The slope of this line is given by an equation in the form of a difference quotient:

𝑚= \frac{𝑓(𝑥)−𝑓(𝑎)}{𝑥−𝑎}

We can also calculate the slope of a secant line to a function at a value a by using this equation and replacing 𝑥 with 𝑎+ℎ, where ℎ is a value close to 0. We can then calculate the slope of the line through the points (𝑎,𝑓(𝑎)) and (𝑎+ℎ,𝑓(𝑎+ℎ)). In this case, we find the secant line has a slope given by the following difference quotient with increment ℎ:

𝑚= \frac{𝑓(a+h)−𝑓(𝑎)}{a+h−𝑎} 𝑚= \frac{𝑓(a+h)−𝑓(𝑎)}{h}


Let 𝑓 be a function defined on an interval containing 𝑎. If 𝑥≠𝑎 is on the interval, then

𝑄= \frac{𝑓(𝑥)−𝑓(𝑎)}{𝑥−𝑎}

is a difference quotient. Also, if ℎ ≠ 0 is chosen so that 𝑎+ℎ is in the interval, then

𝑄= \frac{𝑓(𝑎+ℎ)−𝑓(𝑎)}{ℎ}

is a difference quotient with increment ℎ.

Defining the Derivative

Let 𝑓(𝑥) be a function defined in an open interval containing 𝑎. The derivative of the function 𝑓(𝑥) at 𝑎, denoted by 𝑓′(𝑎), is defined by

𝑓′(𝑎)= \lim\limits_{𝑥→𝑎} \frac{𝑓(𝑥)−𝑓(𝑎)}{𝑥−𝑎}

provided this limit exists. Alternatively, we may also define the derivative of 𝑓(𝑥) at 𝑎 as

𝑓′(𝑎)= \lim\limits_{ℎ→0} \frac{𝑓(𝑎+ℎ)−𝑓(𝑎)}{ℎ}.

Video Introduction

Want to see these numbers in action? This tool from Wolfram uses a “snowball” to show the rate of change for different functions.

> EXERCISE INSTRUCTIONS
**1)** Write out the passage on difference quotients and the derivative word for word, starting at "Let 𝑓(𝑥) be a function" and ending at "for different functions.".
**2)** Continue the passage on difference quotients and the derivative from the point where it stops.
The lines that come next aren't needed.

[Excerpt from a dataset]

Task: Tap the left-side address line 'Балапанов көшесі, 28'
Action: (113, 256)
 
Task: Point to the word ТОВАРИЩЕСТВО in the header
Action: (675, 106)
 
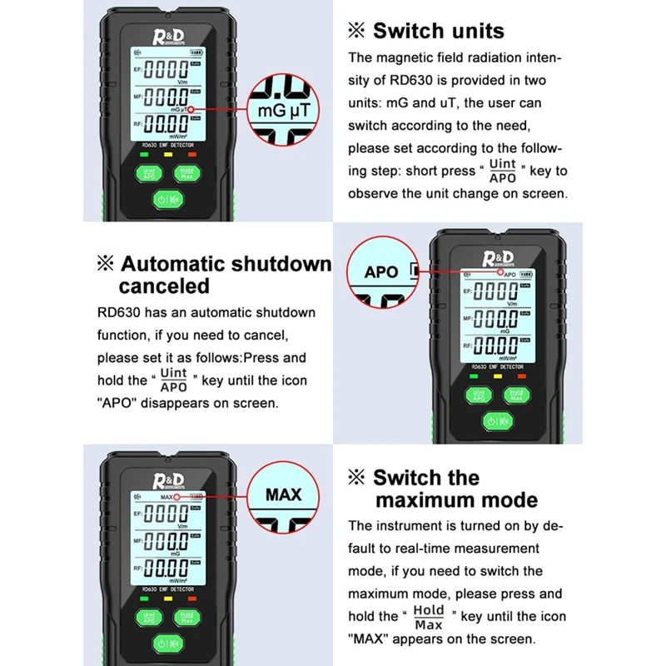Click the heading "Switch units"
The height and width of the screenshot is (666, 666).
click(x=438, y=32)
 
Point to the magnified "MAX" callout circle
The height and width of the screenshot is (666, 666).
click(x=283, y=495)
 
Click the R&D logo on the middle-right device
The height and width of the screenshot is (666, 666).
click(x=498, y=256)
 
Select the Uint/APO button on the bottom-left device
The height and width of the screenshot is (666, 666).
click(x=147, y=618)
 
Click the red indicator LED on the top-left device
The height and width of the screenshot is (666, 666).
click(x=191, y=154)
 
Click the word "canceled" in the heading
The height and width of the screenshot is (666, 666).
click(x=164, y=286)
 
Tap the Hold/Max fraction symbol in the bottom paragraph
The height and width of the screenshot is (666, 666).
click(x=429, y=617)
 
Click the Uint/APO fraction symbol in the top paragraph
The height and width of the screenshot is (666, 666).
click(x=502, y=171)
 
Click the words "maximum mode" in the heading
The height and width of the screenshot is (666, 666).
click(x=456, y=500)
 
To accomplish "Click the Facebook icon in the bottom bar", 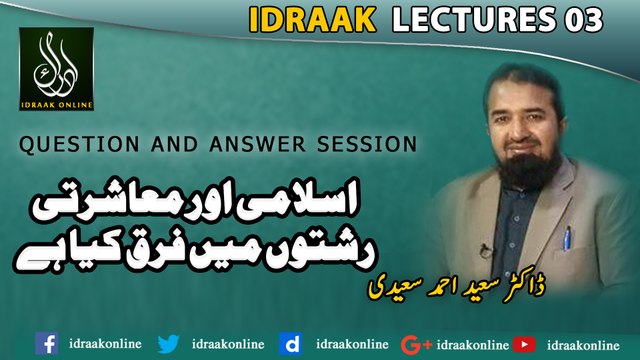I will (x=46, y=344).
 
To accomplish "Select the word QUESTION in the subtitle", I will (x=65, y=144).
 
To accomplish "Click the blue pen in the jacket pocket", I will (x=567, y=239).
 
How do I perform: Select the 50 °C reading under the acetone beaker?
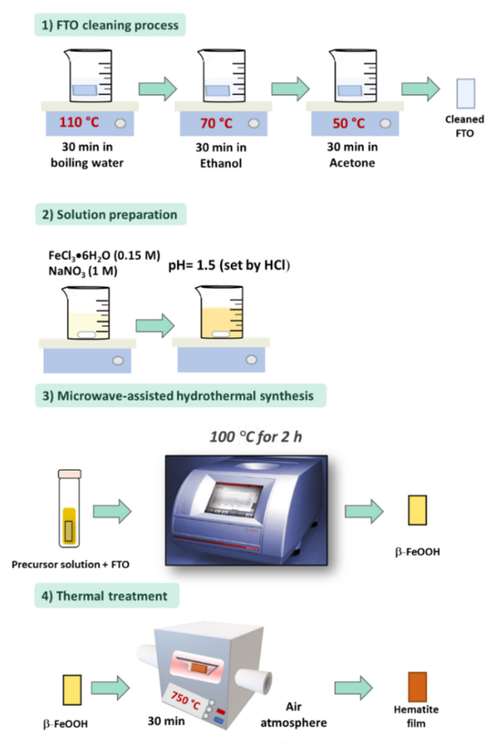(348, 123)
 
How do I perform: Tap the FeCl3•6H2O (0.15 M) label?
(104, 255)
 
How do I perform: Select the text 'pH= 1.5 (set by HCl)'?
(229, 266)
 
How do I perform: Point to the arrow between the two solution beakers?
(155, 326)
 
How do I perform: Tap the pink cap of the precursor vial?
(70, 474)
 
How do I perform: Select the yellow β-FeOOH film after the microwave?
(417, 510)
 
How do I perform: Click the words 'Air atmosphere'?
(293, 715)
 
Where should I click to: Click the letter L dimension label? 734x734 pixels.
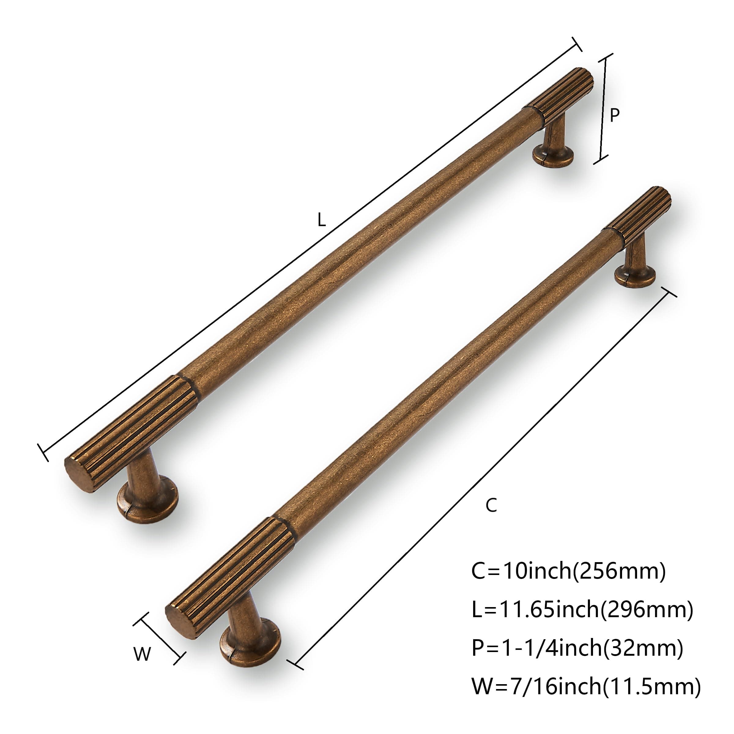321,220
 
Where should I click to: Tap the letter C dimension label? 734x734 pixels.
491,505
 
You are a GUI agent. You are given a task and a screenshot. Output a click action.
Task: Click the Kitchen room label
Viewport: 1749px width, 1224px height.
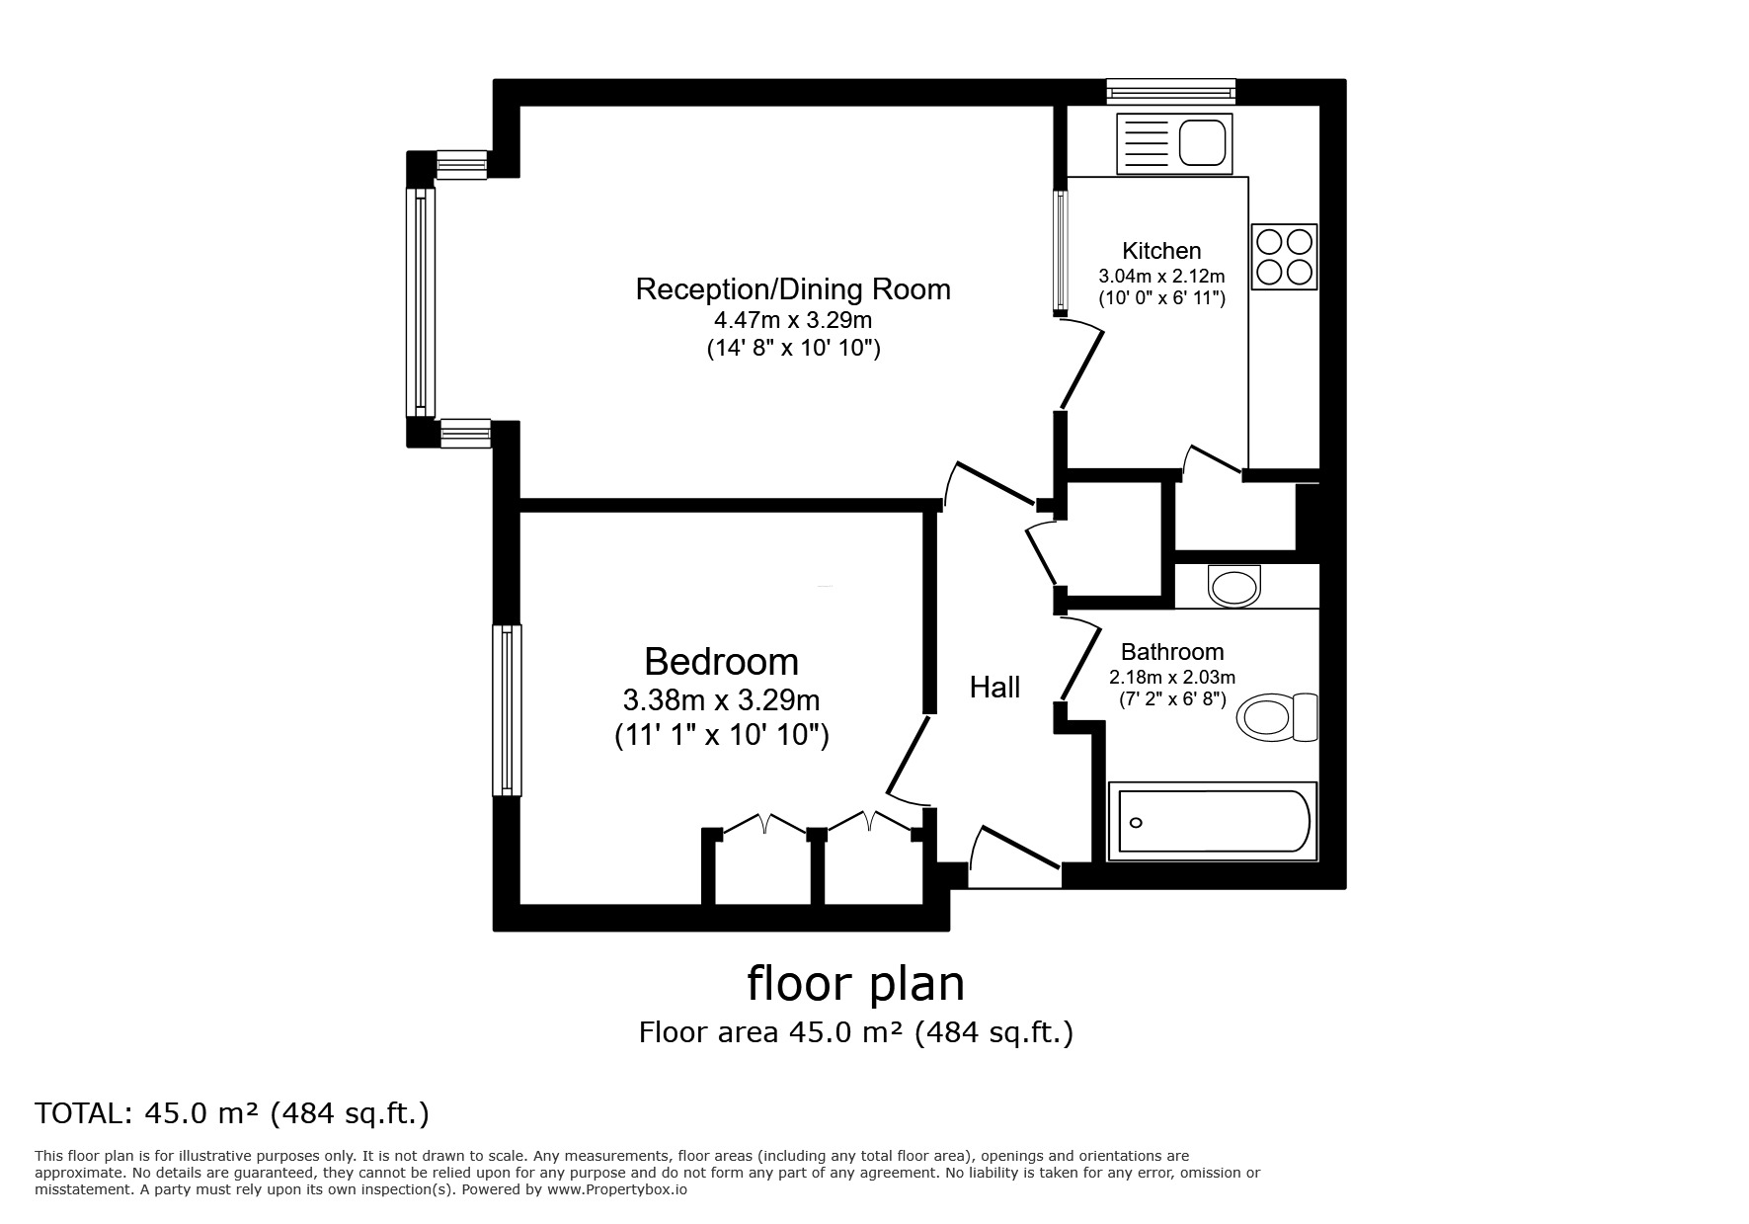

> PER-TASK OUTPUTS
**1)**
Let 𝑓(𝑥) be a function defined in an open interval containing 𝑎. The derivative of the function 𝑓(𝑥) at 𝑎, denoted by 𝑓′(𝑎), is defined by

𝑓′(𝑎)= \lim\limits_{𝑥→𝑎} \frac{𝑓(𝑥)−𝑓(𝑎)}{𝑥−𝑎}

provided this limit exists. Alternatively, we may also define the derivative of 𝑓(𝑥) at 𝑎 as

𝑓′(𝑎)= \lim\limits_{ℎ→0} \frac{𝑓(𝑎+ℎ)−𝑓(𝑎)}{ℎ}.

Video Introduction

Want to see these numbers in action? This tool from Wolfram uses a “snowball” to show the rate of change for different functions.

**2)**
Notes Check

Which definitions match these images?

This figure consists of two graphs labeled a and b. Figure a shows the Cartesian coordinate plane with 0, a, and x marked on the x-axis. There is a curve labeled y = f(x) with points marked (a, f(a)) and (x, f(x)). There is also a straight line that crosses these two points (a, f(a)) and (x, f(x)). At the bottom of the graph, the equation msec = (f(x) - f(a))/(x - a) is given. Figure b shows a similar graph, but this time a + h is marked on the x-axis instead of x. Consequently, the curve labeled y = f(x) passes through (a, f(a)) and (a + h, f(a + h)) as does the straight line. At the bottom of the graph, the equation msec = (f(a + h) - f(a))/h is given.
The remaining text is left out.